Social work applicationMasters of Social Work Programs (MSW programs) prepare individuals to work in the field of social work in a variety of capacities. Social workers work with individuals, families, and communities to provide them with the resources necessary to live happier, healthier, and more stable lives. A social work degree opens the doors to many industries such as clinical social workers, medical social workers, private practitioners, or managers. Regardless of their expertise, most social workers choose to either work with particular populations or devote their practice to the general public. Social work jobs may be in hospitals, clinics, nursing homes, substance abuse clinics, non-profit organizations, colleges and universities, or a number of other settings.

Admissions Requirements for Masters of Social Work Programs

There are typically two options for admissions to MSW programs: regular admissions or advanced standing, also referred to as employed practitioners’ admissions. The following sections describe each in more detail.

Regular Admissions into MSW Programs

Admissions requirements for a social work degree can vary from university to university.
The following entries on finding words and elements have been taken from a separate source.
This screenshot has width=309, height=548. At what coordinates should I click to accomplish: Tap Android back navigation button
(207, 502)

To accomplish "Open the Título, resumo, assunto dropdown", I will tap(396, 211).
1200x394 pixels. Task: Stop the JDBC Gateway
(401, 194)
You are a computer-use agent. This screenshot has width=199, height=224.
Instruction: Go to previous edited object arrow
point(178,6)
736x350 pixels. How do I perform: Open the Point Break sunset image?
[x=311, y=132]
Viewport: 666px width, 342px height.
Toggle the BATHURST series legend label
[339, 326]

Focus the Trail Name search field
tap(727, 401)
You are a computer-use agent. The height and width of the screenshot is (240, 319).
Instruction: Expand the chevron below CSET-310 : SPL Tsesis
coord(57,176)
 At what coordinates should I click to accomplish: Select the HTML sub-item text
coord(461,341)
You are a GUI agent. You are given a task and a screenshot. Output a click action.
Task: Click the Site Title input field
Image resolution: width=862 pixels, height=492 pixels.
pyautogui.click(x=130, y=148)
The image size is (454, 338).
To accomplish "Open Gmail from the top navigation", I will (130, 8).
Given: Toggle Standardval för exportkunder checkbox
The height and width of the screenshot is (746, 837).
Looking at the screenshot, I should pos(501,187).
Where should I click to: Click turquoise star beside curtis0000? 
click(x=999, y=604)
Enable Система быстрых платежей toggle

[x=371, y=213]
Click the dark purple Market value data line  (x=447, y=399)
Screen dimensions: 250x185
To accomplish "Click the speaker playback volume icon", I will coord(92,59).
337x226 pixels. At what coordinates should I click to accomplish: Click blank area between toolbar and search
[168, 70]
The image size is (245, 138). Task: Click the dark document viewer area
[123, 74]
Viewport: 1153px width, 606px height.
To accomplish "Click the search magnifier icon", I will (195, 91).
The majority of MSW programs, however, require students to have a bachelor’s degree, preferably in social work or the liberal arts, prior to starting the program. Additionally, most schools strongly prefer students have a minimum 3.0 GPA in their undergraduate studies. However, many programs will accept students with lower GPAs provided they meet the program’s minimum requirements and preferred qualifications. Many programs also prefer students have a well-rounded liberal arts background that includes study in subjects such as math, science (physical, biological, and psychological), history, social sciences, humanities, research, and the arts. Some programs may prefer applicants have one to two years’ experience as paid or unpaid employees or volunteers in human services and/or social work settings.

Many Masters of Social Work programs also have prerequisite requirements in subjects such as biology, statistics, and psychology. Programs may require students who haven’t met the programs’ prerequisites to do so prior to enrolling in the program, or during their first year. If the programs to which you’re applying have prerequisites that you haven’t met, ask immediately about the deadline when you need to have met them. Meeting them may require you to complete an additional semester or two of work prior to starting the program. Get started on your prerequisite work as quickly as possible.

Also, Students for whom English is not their first language typically need to receive a minimum score on the TOEFL or IELTS in order to be accepted into an MSW program. Minimum required scores vary by school and program, but generally fall around 550 on the paper test (TOEFL), 79 on the internet-based test (TOEFL), and 6.5 on the IELTS.

Advanced Standing or Employed Practitioners’ Admissions

Some programs offer advanced standing or employed-practitioners’ admission to students who demonstrate especially high academic achievement, have a recent educational background in social work, and/or have worked in the field of social work for a certain amount of time. Special or advanced standing admissions typically allow students to enroll in shorter programs and skip certain prerequisite work. Ask your admissions counselor if you are eligible for special or advanced admissions.

Coursework Requirements for Social Work Degree

Most students complete their social work degree in one and a half to three years of full or part time study. They first devote their time to fulfilling foundational requirements and then to fulfilling the requirements of a concentration. Foundational courses, typically taken within the first year of study, include study in subjects such as human behavior, social environment, social work and welfare, social dynamics, and public policy. Concentrations, typically studied in the second and third years of study, allow students to specialize in various areas of social work such as clinical social work, medical social work, social and community management, public social work and advocacy, and private practice social work. Also, because many programs require students to take research methodology courses in both their first and following years of study, students are sometimes asked to submit and defend a thesis or dissertation at the end of their programs.

Students getting a master’s degree in social work often choose between practical or managerial social work tracks. Students who opt to study practical social work typically learn how to work with the individuals, groups, and communities they want to directly impact; students who opt to study managerial social work typically focus more upon learning how to plan, organize, and administer social work, supervise a team of social workers, and empower other social workers to successfully do their jobs. Both tracks can potentially prepare students for roles as social workers or managers.

Field Work and Internships

Many MSW programs require students to complete supervised field work and an internship. Most field work and internships can be completed within one to two years depending on the program. During the year or years of their fieldwork and internships, many students are expected to work in approved and assigned agencies for ten to twenty hours per week. Once they have completed their field work, internships, and academic programs, students may be eligible to apply for licensure through the state in which they wish to work and reside.

The process of obtaining state licensure to practice social work can begin at the Association of Social Work Boards website. There, students can find information on taking licensure exams, applying for states licensure through the state in which they wish to practice, and much more. Note that the requirements of applying for licensure vary from state to state, and that students applying for licensure must have completed MSW programs through accredited schools.